Work to complete: Repeat only the lines from the one containing "Screen dimensions: 1241x1562" to the final line below, exactly as they read, and leave every picture out.
Dataset extract section start
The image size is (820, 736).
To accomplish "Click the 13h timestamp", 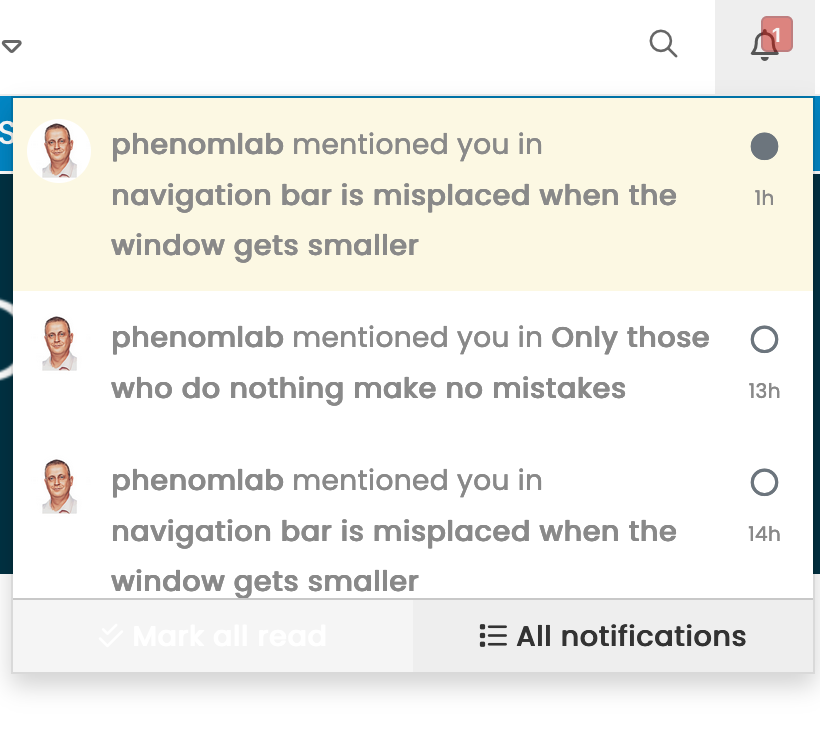I will (x=764, y=391).
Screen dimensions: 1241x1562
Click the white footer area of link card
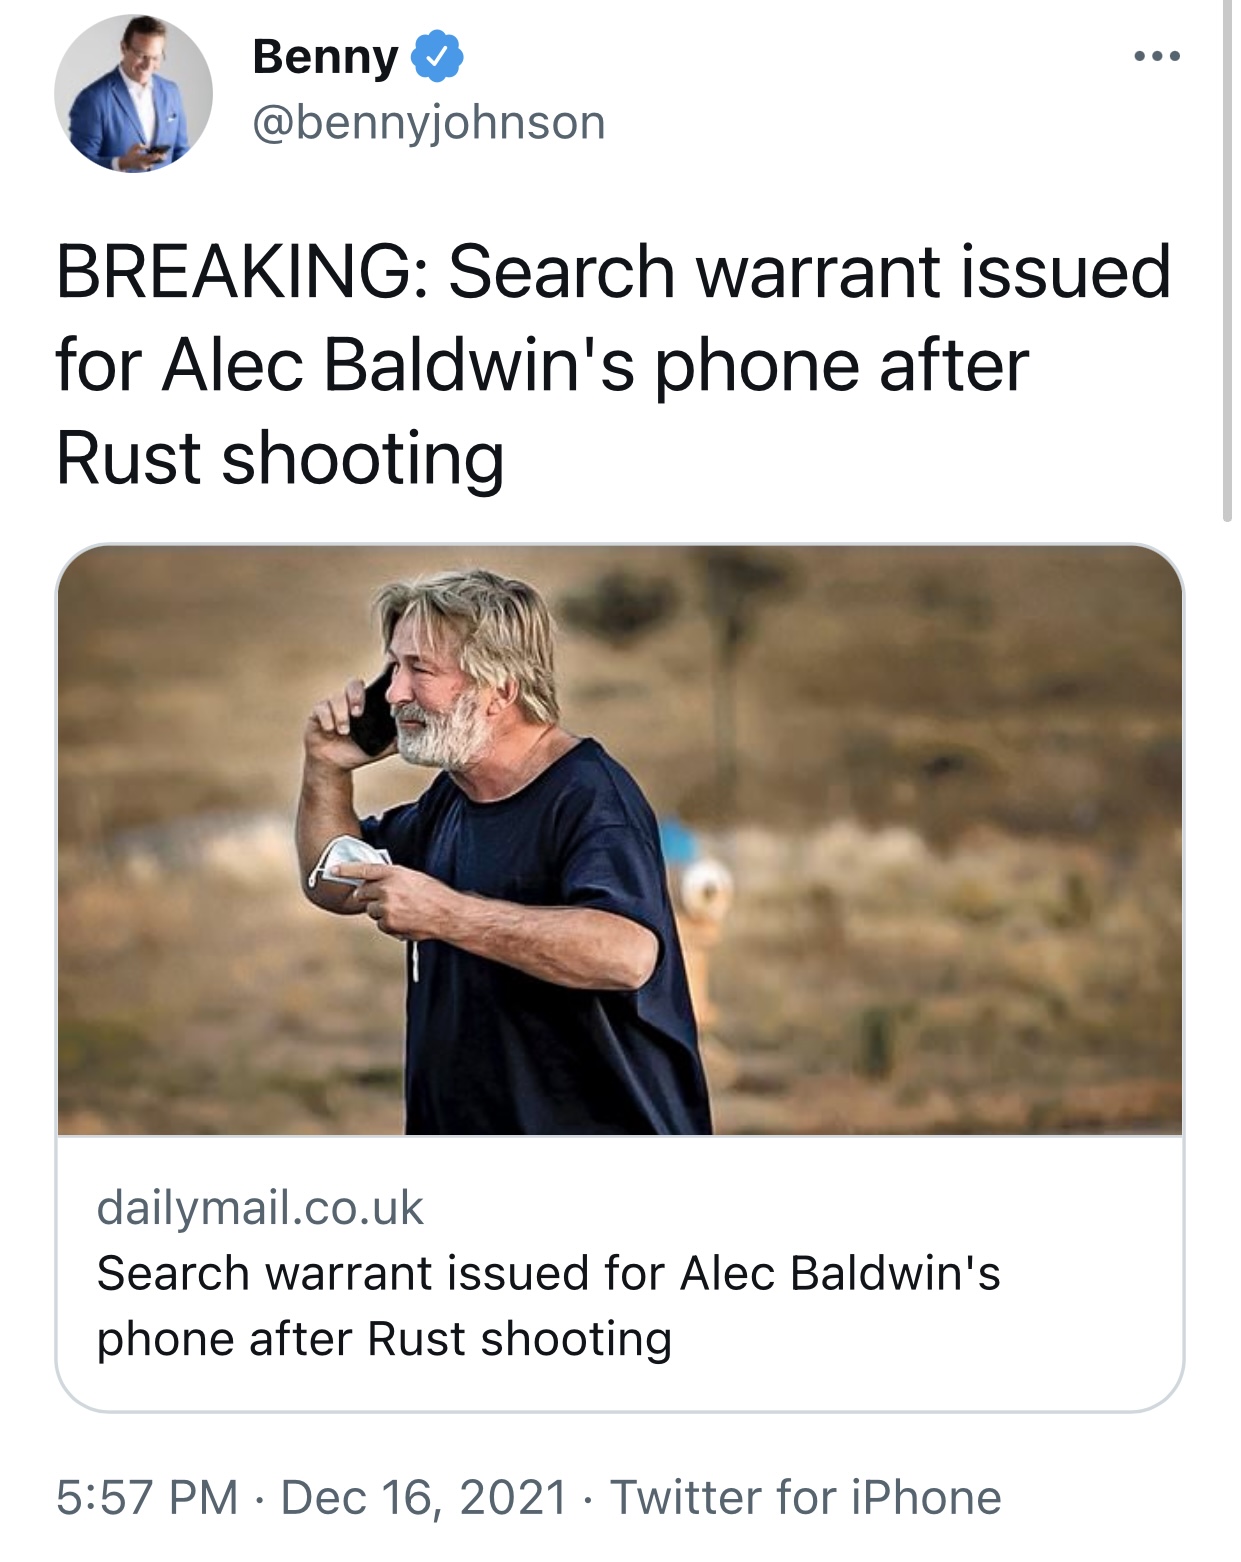tap(620, 1272)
Dataset extract section end
Solved problem:
Screen dimensions: 1241x1562
Click the white footer area of link card
tap(620, 1272)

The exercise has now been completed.